Copy out, word for word, the passage below on classifying phenotypes as discrete or continuous.

*** Opening of Given text ***

Phenotypes should be classified by a method that accurately and simply describes
variation
What determines whether a phenotype is treated as discrete or continuous? The
distinction depends on how the variation in a particular trait can be represented accurately, yet
as simply as possible. At one extreme, a trait whose variation is difficult to assign a numerical
value (for example, wrinkled versus smooth) is treated as discrete. On the other hand, a trait
readily assigned a numerical value (for example, height) can be treated as either discrete or
continuous depending on its pattern of variation. If the trait can be represented accurately as a
discrete trait, then the variation can be treated as a qualitative trait, which would simplify its
analysis.
For example, consider height as a phenotype you wish to study (Figure 3 [SGF-1025]). If
the heights of an organism cluster into discrete classes (in the simplest case, tall and short, with
no lengths in between), such variation can be treated as a qualitative, discrete phenotype,
simplifying its analysis. In this case, the organisms would be classified as either short or tall.
However, if the heights observed vary continuously from tall to short, then this variation is
probably best represented by describing individual phenotypes by their numerical values rather
than by partitioning them into categories, or bins.
For any qualitative phenotype, the description used to describe the discrete phenotype
implies an imposition of some threshold. Sometimes this threshold is intuitively obvious. For
example, the color of an organism can be scored as a qualitative phenotype. Whether an
organism is green or yellow is simply distinguished by the human eye, as we perceive colors
from different parts of the light spectrum as discrete colors. However, the color of an organism
can also be represented qualitatively by the wavelength of light reflected from the organism.
Although our eye perceives green and yellow as discrete, the distinction between green and
yellow represents two parts of the light spectrum (510 nm versus 570 nm, respectively) that are
not that far apart. The binning of these two parts of the light spectrum is essentially what our
eyes are doing when we decide whether an organism is either green or yellow.

*** Close of Given text ***
*** Opening of Given entries ***

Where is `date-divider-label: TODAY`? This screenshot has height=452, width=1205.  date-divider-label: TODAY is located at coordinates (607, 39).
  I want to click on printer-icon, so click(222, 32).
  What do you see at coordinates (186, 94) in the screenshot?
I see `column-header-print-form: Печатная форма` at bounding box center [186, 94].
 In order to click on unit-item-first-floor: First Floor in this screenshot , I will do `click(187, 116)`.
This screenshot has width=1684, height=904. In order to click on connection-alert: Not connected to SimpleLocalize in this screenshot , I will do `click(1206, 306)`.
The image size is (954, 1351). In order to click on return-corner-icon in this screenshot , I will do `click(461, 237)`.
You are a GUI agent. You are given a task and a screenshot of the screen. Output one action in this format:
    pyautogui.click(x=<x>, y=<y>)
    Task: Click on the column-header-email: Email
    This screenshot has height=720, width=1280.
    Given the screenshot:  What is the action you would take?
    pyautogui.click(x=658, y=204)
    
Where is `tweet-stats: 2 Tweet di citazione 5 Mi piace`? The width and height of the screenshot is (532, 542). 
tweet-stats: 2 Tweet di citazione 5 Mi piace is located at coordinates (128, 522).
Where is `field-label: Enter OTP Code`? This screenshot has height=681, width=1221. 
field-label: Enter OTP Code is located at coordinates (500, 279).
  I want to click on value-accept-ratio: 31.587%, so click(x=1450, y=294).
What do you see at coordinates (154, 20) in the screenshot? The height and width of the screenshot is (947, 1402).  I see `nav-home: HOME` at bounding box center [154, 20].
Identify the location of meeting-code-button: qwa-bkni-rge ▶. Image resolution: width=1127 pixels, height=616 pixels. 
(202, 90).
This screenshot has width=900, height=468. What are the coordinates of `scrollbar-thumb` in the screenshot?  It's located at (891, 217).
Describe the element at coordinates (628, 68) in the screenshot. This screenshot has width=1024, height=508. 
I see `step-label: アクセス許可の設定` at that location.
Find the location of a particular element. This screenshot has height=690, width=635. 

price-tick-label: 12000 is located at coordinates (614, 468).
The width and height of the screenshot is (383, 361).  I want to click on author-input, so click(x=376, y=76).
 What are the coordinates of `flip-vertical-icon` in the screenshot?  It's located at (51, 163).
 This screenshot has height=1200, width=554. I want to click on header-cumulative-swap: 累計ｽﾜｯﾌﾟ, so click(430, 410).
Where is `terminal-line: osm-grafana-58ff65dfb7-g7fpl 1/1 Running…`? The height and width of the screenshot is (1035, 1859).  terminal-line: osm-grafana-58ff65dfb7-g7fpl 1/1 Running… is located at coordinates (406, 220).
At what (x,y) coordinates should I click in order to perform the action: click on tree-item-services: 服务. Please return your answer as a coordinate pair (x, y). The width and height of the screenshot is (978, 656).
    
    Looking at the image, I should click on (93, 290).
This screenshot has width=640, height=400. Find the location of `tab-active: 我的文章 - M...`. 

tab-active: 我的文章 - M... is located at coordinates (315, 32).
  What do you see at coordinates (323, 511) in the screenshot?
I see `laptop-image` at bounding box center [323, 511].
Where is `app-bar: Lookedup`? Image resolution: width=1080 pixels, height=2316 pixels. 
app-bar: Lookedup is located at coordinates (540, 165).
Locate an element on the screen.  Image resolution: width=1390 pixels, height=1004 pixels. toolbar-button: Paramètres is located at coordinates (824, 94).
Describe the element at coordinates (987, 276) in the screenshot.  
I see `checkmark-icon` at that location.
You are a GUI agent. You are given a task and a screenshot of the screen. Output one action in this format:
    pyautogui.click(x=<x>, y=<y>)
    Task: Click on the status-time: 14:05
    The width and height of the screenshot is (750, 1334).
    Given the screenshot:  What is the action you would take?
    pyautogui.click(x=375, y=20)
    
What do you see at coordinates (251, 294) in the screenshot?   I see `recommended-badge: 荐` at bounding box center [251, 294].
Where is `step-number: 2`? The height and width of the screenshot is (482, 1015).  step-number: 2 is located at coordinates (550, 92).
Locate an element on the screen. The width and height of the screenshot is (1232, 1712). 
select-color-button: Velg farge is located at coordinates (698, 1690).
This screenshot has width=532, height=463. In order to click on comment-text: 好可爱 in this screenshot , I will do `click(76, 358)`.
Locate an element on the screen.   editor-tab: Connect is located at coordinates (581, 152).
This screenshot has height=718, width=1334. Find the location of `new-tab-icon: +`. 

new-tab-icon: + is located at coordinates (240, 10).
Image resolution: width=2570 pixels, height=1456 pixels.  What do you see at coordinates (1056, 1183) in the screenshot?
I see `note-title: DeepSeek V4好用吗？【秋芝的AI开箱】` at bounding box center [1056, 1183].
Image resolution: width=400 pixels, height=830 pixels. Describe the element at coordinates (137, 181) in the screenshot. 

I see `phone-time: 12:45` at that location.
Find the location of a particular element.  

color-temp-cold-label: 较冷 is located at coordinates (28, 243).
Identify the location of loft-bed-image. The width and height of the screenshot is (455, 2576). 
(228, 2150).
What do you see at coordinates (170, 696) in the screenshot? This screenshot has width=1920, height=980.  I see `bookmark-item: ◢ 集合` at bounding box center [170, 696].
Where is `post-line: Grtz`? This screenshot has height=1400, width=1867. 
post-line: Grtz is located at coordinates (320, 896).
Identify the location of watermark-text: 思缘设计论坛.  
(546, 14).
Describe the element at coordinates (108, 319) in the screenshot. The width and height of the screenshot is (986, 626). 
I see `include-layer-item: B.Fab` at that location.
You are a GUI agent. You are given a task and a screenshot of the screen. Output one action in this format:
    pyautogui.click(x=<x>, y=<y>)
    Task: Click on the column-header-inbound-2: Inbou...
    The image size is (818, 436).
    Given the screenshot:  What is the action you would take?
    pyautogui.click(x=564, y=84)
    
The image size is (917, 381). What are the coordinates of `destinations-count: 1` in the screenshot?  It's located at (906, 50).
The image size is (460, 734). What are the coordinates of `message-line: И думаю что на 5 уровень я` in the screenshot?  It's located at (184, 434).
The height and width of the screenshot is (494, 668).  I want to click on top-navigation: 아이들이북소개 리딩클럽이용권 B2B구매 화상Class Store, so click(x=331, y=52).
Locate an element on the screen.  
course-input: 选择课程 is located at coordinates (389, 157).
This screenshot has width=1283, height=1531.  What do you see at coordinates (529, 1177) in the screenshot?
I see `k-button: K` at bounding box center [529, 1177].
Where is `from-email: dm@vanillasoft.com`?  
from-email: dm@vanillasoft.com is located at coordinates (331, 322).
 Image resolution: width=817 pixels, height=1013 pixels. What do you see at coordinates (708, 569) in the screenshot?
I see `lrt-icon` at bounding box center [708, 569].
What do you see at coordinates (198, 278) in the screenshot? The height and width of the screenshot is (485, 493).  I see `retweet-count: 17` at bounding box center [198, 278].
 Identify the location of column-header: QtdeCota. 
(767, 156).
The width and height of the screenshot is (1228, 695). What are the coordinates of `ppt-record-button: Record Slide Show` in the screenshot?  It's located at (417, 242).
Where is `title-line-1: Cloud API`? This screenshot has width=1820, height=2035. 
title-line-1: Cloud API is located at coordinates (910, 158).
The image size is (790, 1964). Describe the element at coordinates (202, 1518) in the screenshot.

*** Close of Given entries ***

» Answer section
Phenotypes should be classified by a method that accurately and simply describes
variation
What determines whether a phenotype is treated as discrete or continuous? The
distinction depends on how the variation in a particular trait can be represented accurately, yet
as simply as possible. At one extreme, a trait whose variation is difficult to assign a numerical
value (for example, wrinkled versus smooth) is treated as discrete. On the other hand, a trait
readily assigned a numerical value (for example, height) can be treated as either discrete or
continuous depending on its pattern of variation. If the trait can be represented accurately as a
discrete trait, then the variation can be treated as a qualitative trait, which would simplify its
analysis.
For example, consider height as a phenotype you wish to study (Figure 3 [SGF-1025]). If
the heights of an organism cluster into discrete classes (in the simplest case, tall and short, with
no lengths in between), such variation can be treated as a qualitative, discrete phenotype,
simplifying its analysis. In this case, the organisms would be classified as either short or tall.
However, if the heights observed vary continuously from tall to short, then this variation is
probably best represented by describing individual phenotypes by their numerical values rather
than by partitioning them into categories, or bins.
For any qualitative phenotype, the description used to describe the discrete phenotype
implies an imposition of some threshold. Sometimes this threshold is intuitively obvious. For
example, the color of an organism can be scored as a qualitative phenotype. Whether an
organism is green or yellow is simply distinguished by the human eye, as we perceive colors
from different parts of the light spectrum as discrete colors. However, the color of an organism
can also be represented qualitatively by the wavelength of light reflected from the organism.
Although our eye perceives green and yellow as discrete, the distinction between green and
yellow represents two parts of the light spectrum (510 nm versus 570 nm, respectively) that are
not that far apart. The binning of these two parts of the light spectrum is essentially what our
eyes are doing when we decide whether an organism is either green or yellow.